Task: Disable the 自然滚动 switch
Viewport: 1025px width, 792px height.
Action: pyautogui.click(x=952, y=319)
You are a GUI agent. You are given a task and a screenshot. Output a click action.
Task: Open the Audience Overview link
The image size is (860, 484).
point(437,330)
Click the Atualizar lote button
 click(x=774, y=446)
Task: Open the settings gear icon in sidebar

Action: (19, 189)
++++++++
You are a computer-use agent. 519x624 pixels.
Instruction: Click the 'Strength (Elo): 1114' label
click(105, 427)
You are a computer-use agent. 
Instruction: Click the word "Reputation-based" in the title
++++++++
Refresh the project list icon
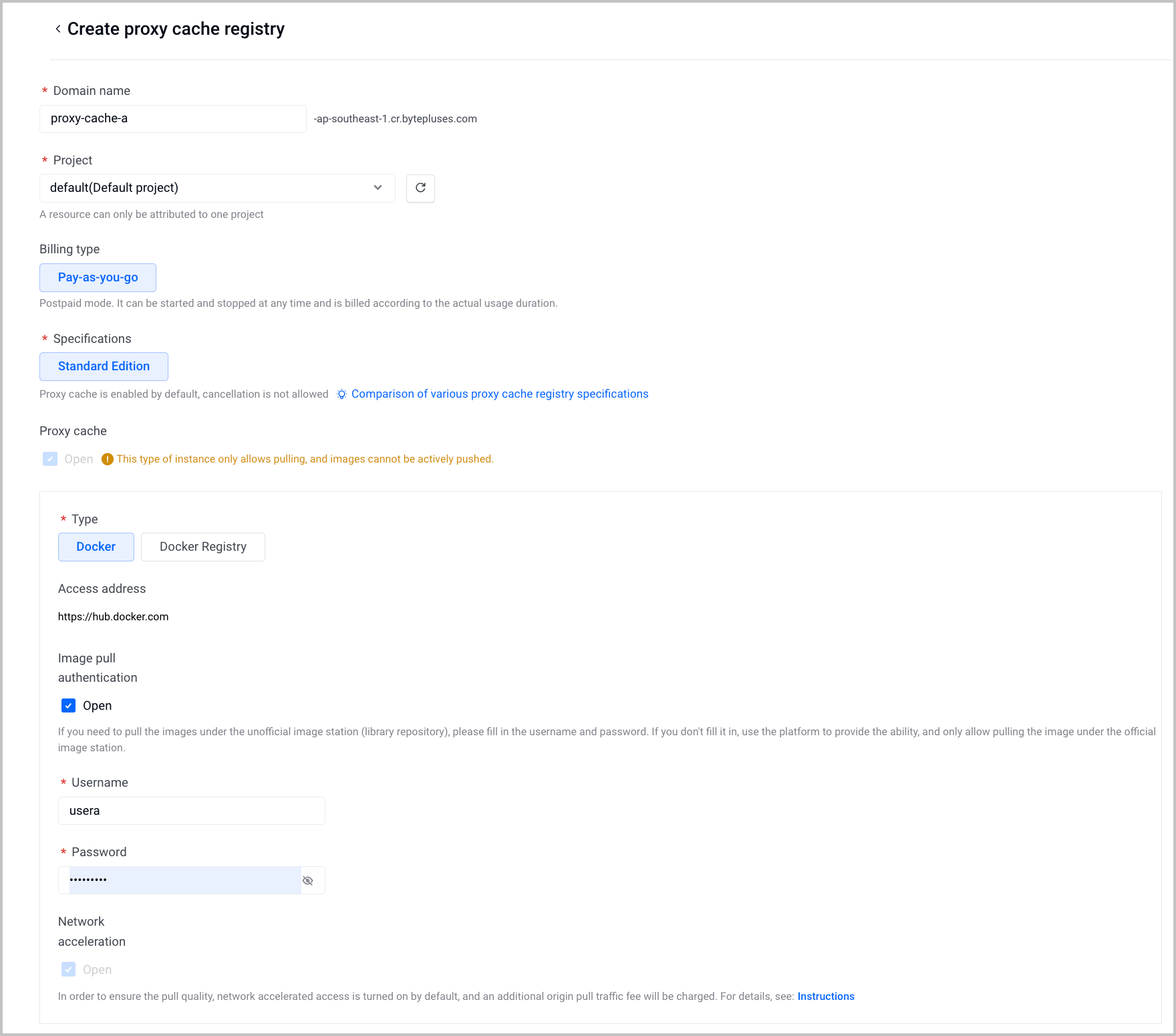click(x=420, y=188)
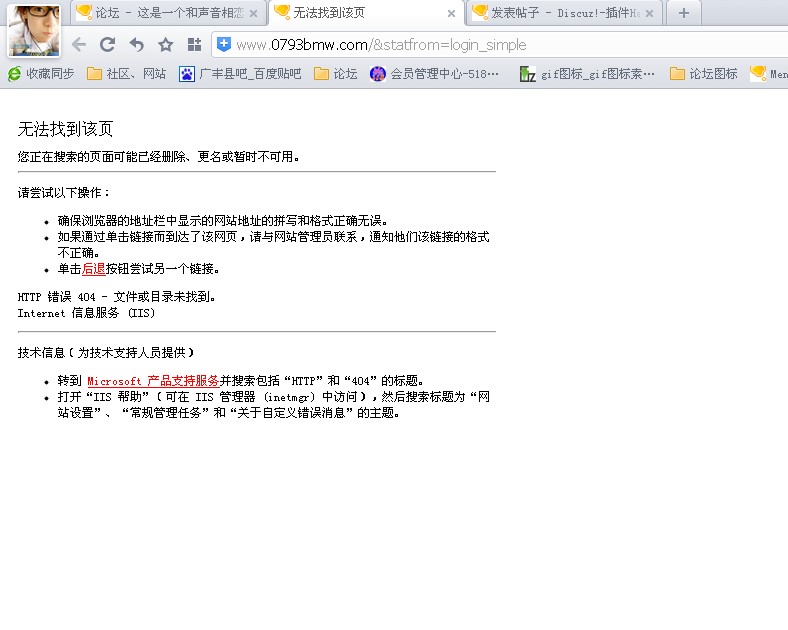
++++++++
▶ _Work to be completed_
Take every line from the data that contains the word "agent".

▶ _Exercise result_
You are a GUI agent. You are given a task and a screenshot. Output a click action.
You are a computer-use agent. 519x624 pixels.
You are a computer-use agent. 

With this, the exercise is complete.